The idea of dendritic-cell (DC) plasticity is gaining momentum, but the ability to secrete large quantities of the type 1 interferons (IFNs), IFN-α and IFN-β, in response to infection with viruses has long been considered a special feature of plasmacytoid DCs. These cytokines are important for linking innate and adaptive immune responses. But now, Diebold and colleagues report a further level of DC plasticity — other types of DC can also produce large quantities of type 1 IFNs.

Because some studies indicated that plasmacytoid DCs are not essential for the production of type I IFNs following infection with the Armstrong strain of lymphocytic choriomeningitis virus (LCMV), Diebold and colleagues decided to investigate which other cell types can produce type 1 IFNs. Non-plasmacytoid CD11chi DCs isolated from mice that were infected with the DC-tropic Armstrong variant clone 13 could produce large quantities of type I IFNs after in vitro culture.

The authors next investigated the link between virus infection and the production of type I IFNs. They used the synthetic double-stranded RNA (dsRNA) mimic polyI:C to stimulate non-plasmacytoid DCs. Mimicking virus infection by cytosolic delivery (by electroporation or delivery with lipofectamine) of polyI:C or virus dsRNA to splenic DCs or bone-marrow-derived DCs enabled them to produce as much type I IFN as plasmacytoid DCs. This was found to be independent of signals delivered through the receptor for dsRNA, Toll-like receptor 3 (TLR3), as the production of IFN-α by bone-marrow-derived DCs from TLR3-deficient mice was unimpaired. Mice deficient in the TLR-adaptor MyD88 could also produce IFN-α, indicating that production of IFN-α by these DCs is TLR independent.

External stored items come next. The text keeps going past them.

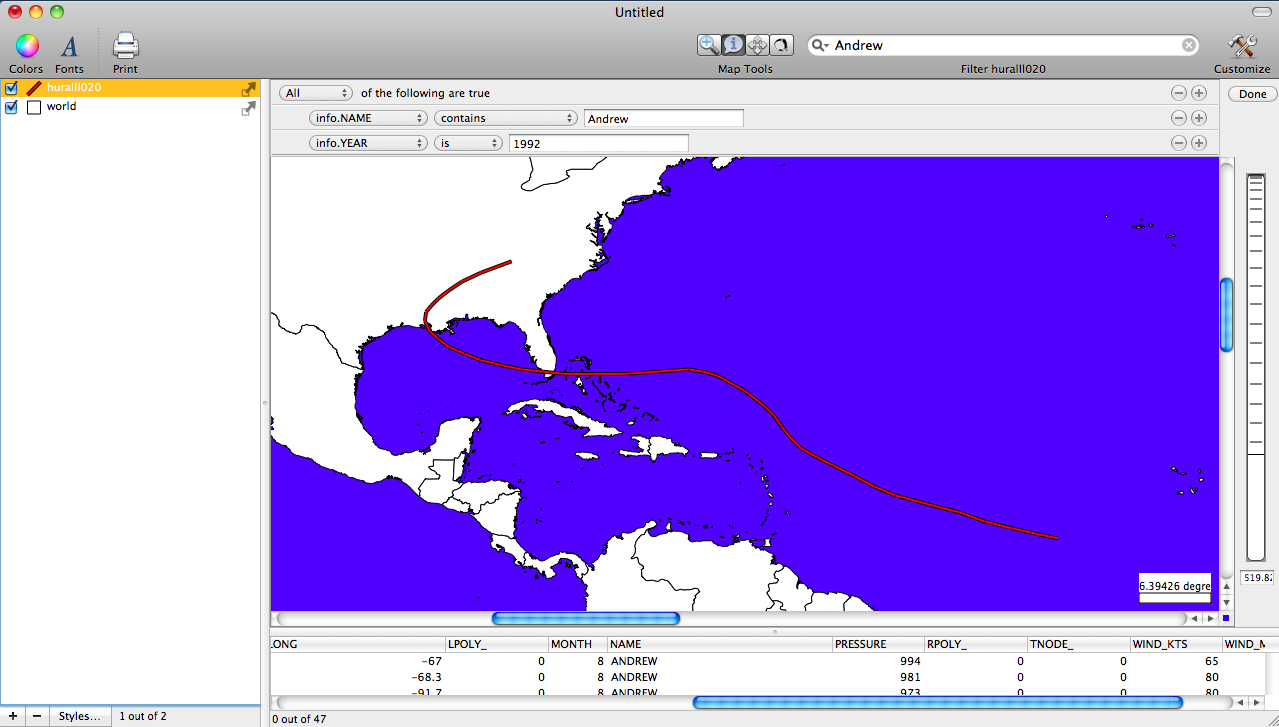Select the Zoom map tool

(708, 44)
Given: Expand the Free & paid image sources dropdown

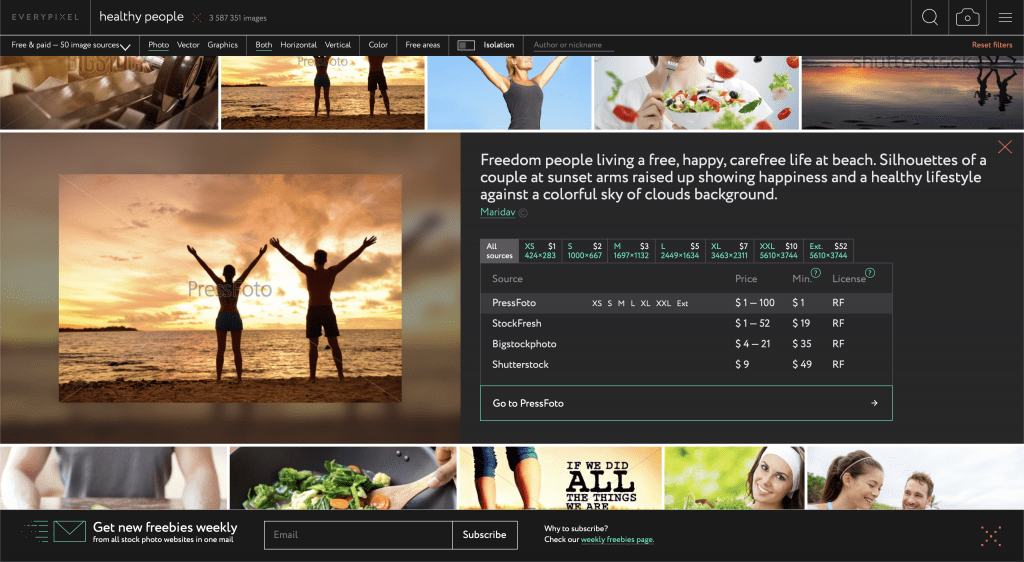Looking at the screenshot, I should [x=71, y=46].
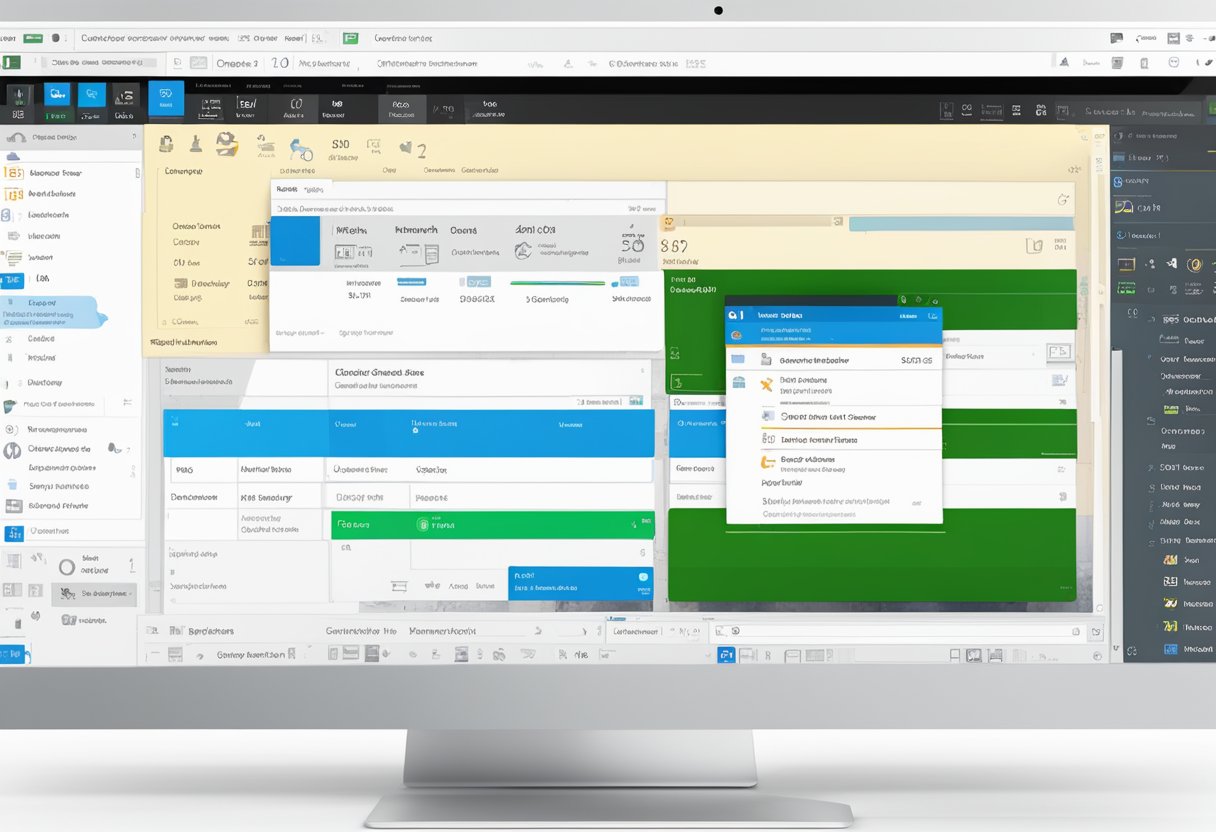Viewport: 1216px width, 832px height.
Task: Click the blue icon in bottom status bar
Action: pos(726,655)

So, if the TLR pathway isn't important, how is dsRNA recognized by non-plasmcytoid DCs? Protein kinase R (PKR) can bind dsRNA and has been implicated in IFN responses to virus infection. Using PKR-deficient DCs or inhibiting PKR activity led to a reduction in the level of type 1 IFNs, but an increase in the level of interleukin-12, in response to stimulation with polyI:C plus lipofectamine and CD40 ligand.

Many viruses can evade PKR-mediated responses — for example, influenza virus encodes the NS1 protein, which can bind and sequester dsRNA. Does this allow the virus to block the production of type I IFNs by non-plasmacytoid DCs? Non-plasmacytoid bone-marrow-derived DCs produce low levels of IFN-α when infected with influenza virus, but infection with an NS1-deficient virus variant resulted in the production of high levels of IFN-α, even though this variant infects only a small fraction of bone-marrow-derived DCs. Interestingly, influenza virus is often used to stimulate the production of type I IFNs by plasmacytoid DCs.

These results show that non-plasmacytoid DCs can produce large amounts of type I IFNs during infection with virus and, once again, studying viruses has indicated something new about the immune system — a TLR-independent pathway for the activation of DCs.